Bir diğer açıdan da stratejik rekabetin arttığı ve giderek daha karmaşık hale gelen güvenlik ortamında gelişen ve çığır açan teknolojilerin “oyun değiştirici” özelliğiyle bu rekabette iddiası olan oyuncular bakımından sınamalar ve fırsatlar yarattığı söylenebilir. Nitekim ABD’nin, müttefikleri ve küresel ortaklarıyla birlikte, rakiplerine karşı teknolojik üstünlüğünü korumaya dönük önlemler üzerinde daha fazla durduğuna tanık olmaktayız. Her ne kadar Çin rakiplerine karşı teknolojide üstünlük sağlamaya daha fazla yatırım yapsa, daha fazla kaynak ayırsa da en azından şu an için bu yatırımın geri dönüşü mevcut dengeyi kısa vadede lehine çevirecek bir boyutta değildir. Bununla birlikte bu rekabetin beraberinde getirdiği kamplaşma içinde rakip konumundaki ülkelerin teknolojik üstünlük sağlama ve bunu idame ettirmede özellikle tedarik zincirine ilişkin direnç ve dayanıklılık kapasitelerini (resilience) güçlendirme çabasında oldukları da bir gerçektir. Bu bağlamda büyük data, yapay zeka, otonom yetenekler, uzay, bulut teknolojileri, hipersonik ve yeni füze teknolojileri, kuantum ve bio teknolojiler gibi gelişen ve çığır açan teknolojilere erişim öncelikli bir hedef olmaktadır.

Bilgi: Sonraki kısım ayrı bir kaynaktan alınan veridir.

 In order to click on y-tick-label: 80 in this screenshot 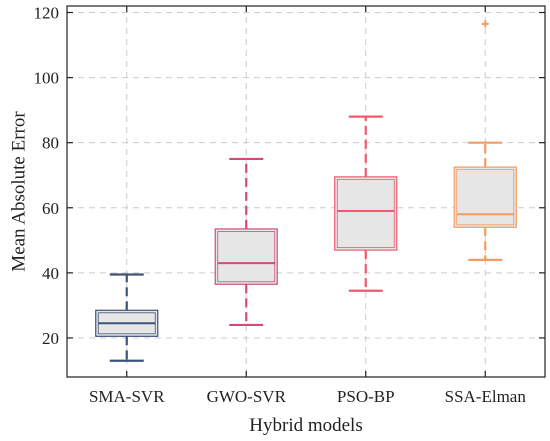, I will do `click(50, 144)`.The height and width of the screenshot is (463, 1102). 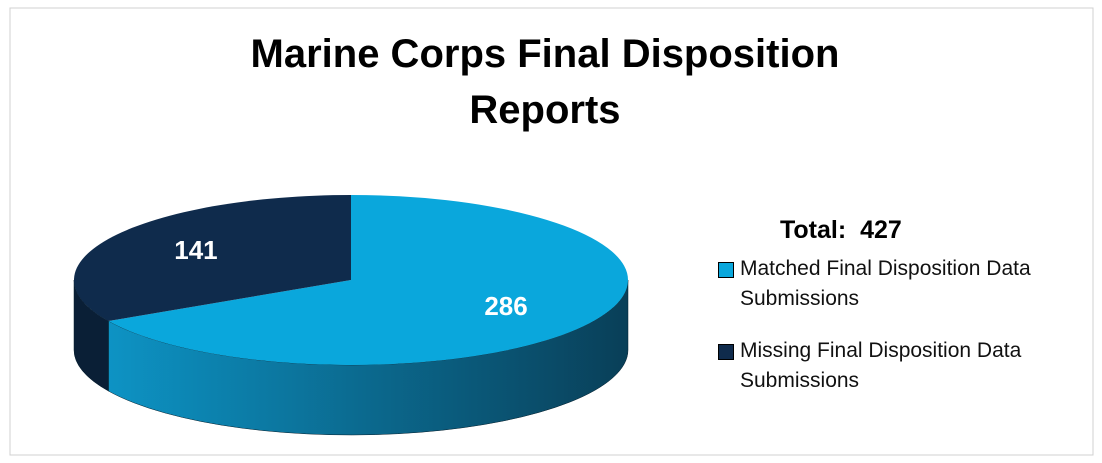 What do you see at coordinates (506, 306) in the screenshot?
I see `data-label: 286` at bounding box center [506, 306].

Bu teknolojilerden de yararlanmak suretiyle askeri, diplomatik, ekonomik, kültürel, enformasyon ve diğer alanlardaki taktikleri tek tek veya birlikte kullanmak suretiyle konvansiyonel güce başvurmaya gerek olmaksızın stratejik hedeflerine ulaşmada hibrit savaş metotlarının giderek daha fazla uygulamaya konduğu görülmektedir. Bu eskiden kinetik kuvvet kullanımının belirleyici olduğu barış zamanı ve çatışma arasında açık ve net olan ayrımı daha az belirgin hale getirmektedir. Hibrit faaliyetlere karşı toplumsal direnç ve dayanıklılığın artırılması giderek daha fazla önem kazanmaktadır. Siber saldırılar ve dezenformasyon kampanyaları her toplum bakımından tehdit ve sınama oluşturma özelliğindedir. Kritik altyapının korunması bu bağlamda ülkeler yönünden yaşamsal önemde bir konu olarak ortaya çıkmaktadır.
Uluslararası sistemin geleceği açısından belirleyici olacak olan, bu stratejik rekabet ortamında sıfır toplamlı oyun olarak görülen ihtilaflı alanların yanı sıra, bu rekabete taraf olan ülke ve ülke gruplarının ne ölçüde başka alanlarda işbirliğini geliştirebilecekleridir. Örneğin teknoloji konusunda gittikçe daha sert bir rekabete yönelecekleri görünen ABD ve Çin iklim değişikliği ile mücadelede ortak hedefler belirleyebilecekler midir? Keza silahların denetimi ve silahsızlanma alanında son yıllarda stres testinden geçmekte olan uluslararası anlaşmaların müzakeresine ve üstlenilecek yükümlülüklere Çin’i dahil etmek mümkün olabilecek midir? Veya Ukrayna krizinde ilave yaptırımları gündeme getiren AB ile Rusya Avrupa’nın güvenliğine katkı sağlayacak şekilde silahsızlanma anlaşmaları müzakere edebilecekler midir? EDAM Yönetimi ve üyeleri tarafından kaleme alınan bu raporda yer alan değerlendirmelerin ortaya koyduğu geleceğe dönük öngörülerin işte bu stratejik rekabet optiğinden okunması yararlı olacaktır.
Bu düşüncelerle okurlarımızın yeni yılını kutluyor, 2022 yılının ülkemize ve dünyaya barış, huzur ve refah getirmesini diliyoruz.